TASK STATEMENT: Write the next part of the text comparing chronic illness to an avalanche, picking up after its last sentence.

TEXT SECTION:
"""

Imagine that you could start a health insurance company that enrolled only healthy people. Would you ignore your members until they got sick and then pay whatever expenses they incurred? Or would it be worth the cost to help keep them healthy as long as possible?
In the real world, where health plans insure people with chronic illnesses, they offer disease management services to help hold down costs. Even though services like telephonic counseling are expensive, they can help reduce hospitalizations.
But what if a plan could help people avoid using those services in the first place by helping them stay healthier?
The Avalanche Model
Chronic illness can be compared to an avalanche. Although both often seem to appear out of the blue, they are almost always preceded by warning signs. On a ski slope, expert skiers can often spot conditions that are likely to trigger an avalanche. Likewise, there are certain preconditions that can predispose individuals to chronic diseases.
Avalanches have three parts. The starting zone is the area that, though it may look stable, conceals dangerous conditions that can trigger a shift in the snow mass. This is analogous to the population with asymptomatic preconditions like prehypertension and prediabetes.

"""

INPUT DATA:
"""

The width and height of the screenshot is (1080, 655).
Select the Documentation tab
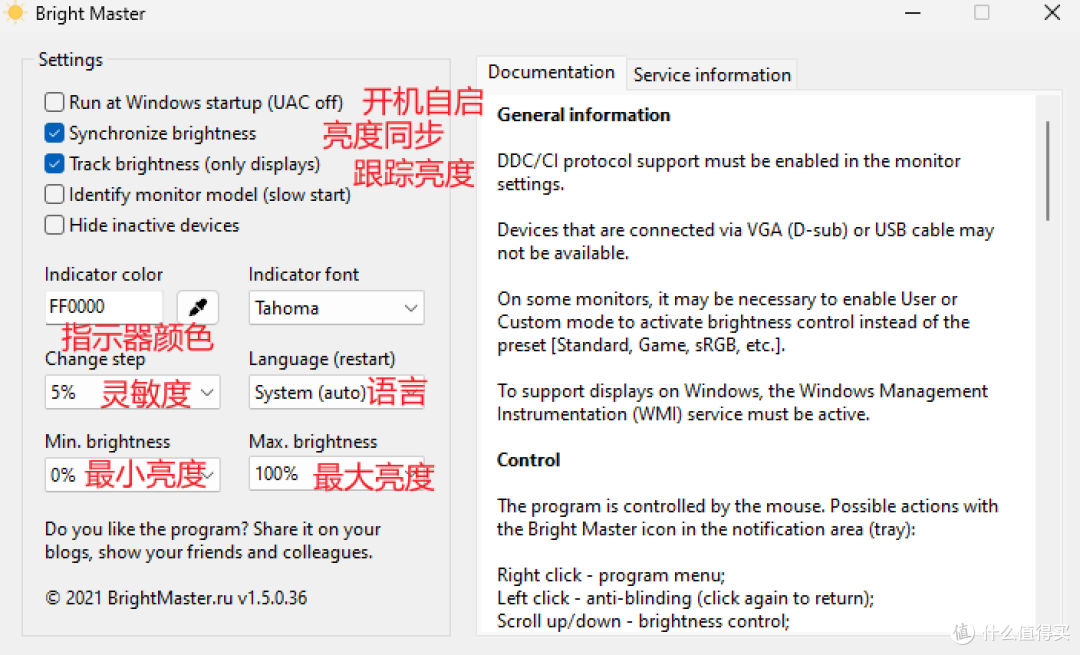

"""

WRITTEN RESPONSE:
Section two, the avalanche track, is the path the avalanche takes down the mountainside. It can be compared to the accumulation of risk factors, such as inactivity and insulin resistance, that finally reaches a tipping point and results in chronic disease, such as diabetes. The avalanche model helps demonstrate a critical but often overlooked detail: once the accumulation of risks moves past the tipping point, health conditions become much more difficult and costly to treat.
The third section, the run-out zone, is where the avalanche comes to a stop. It is comparable to end-stage disease, the inevitable result for those who don’t succumb to acute illness or trauma. By intervening in the disease process early on, however, we may be able to delay or reduce the duration of disability from chronic disease. This is known as the compression of morbidity, a concept introduced by James Fries, MD, more than thirty years ago. Dr. Fries showed that, with the human lifespan approaching its maximum, people with healthier lifestyles will have shorter periods of disability because they will develop chronic disease closer to the time of death.
Why Pay Attention to People Who Aren’t Sick?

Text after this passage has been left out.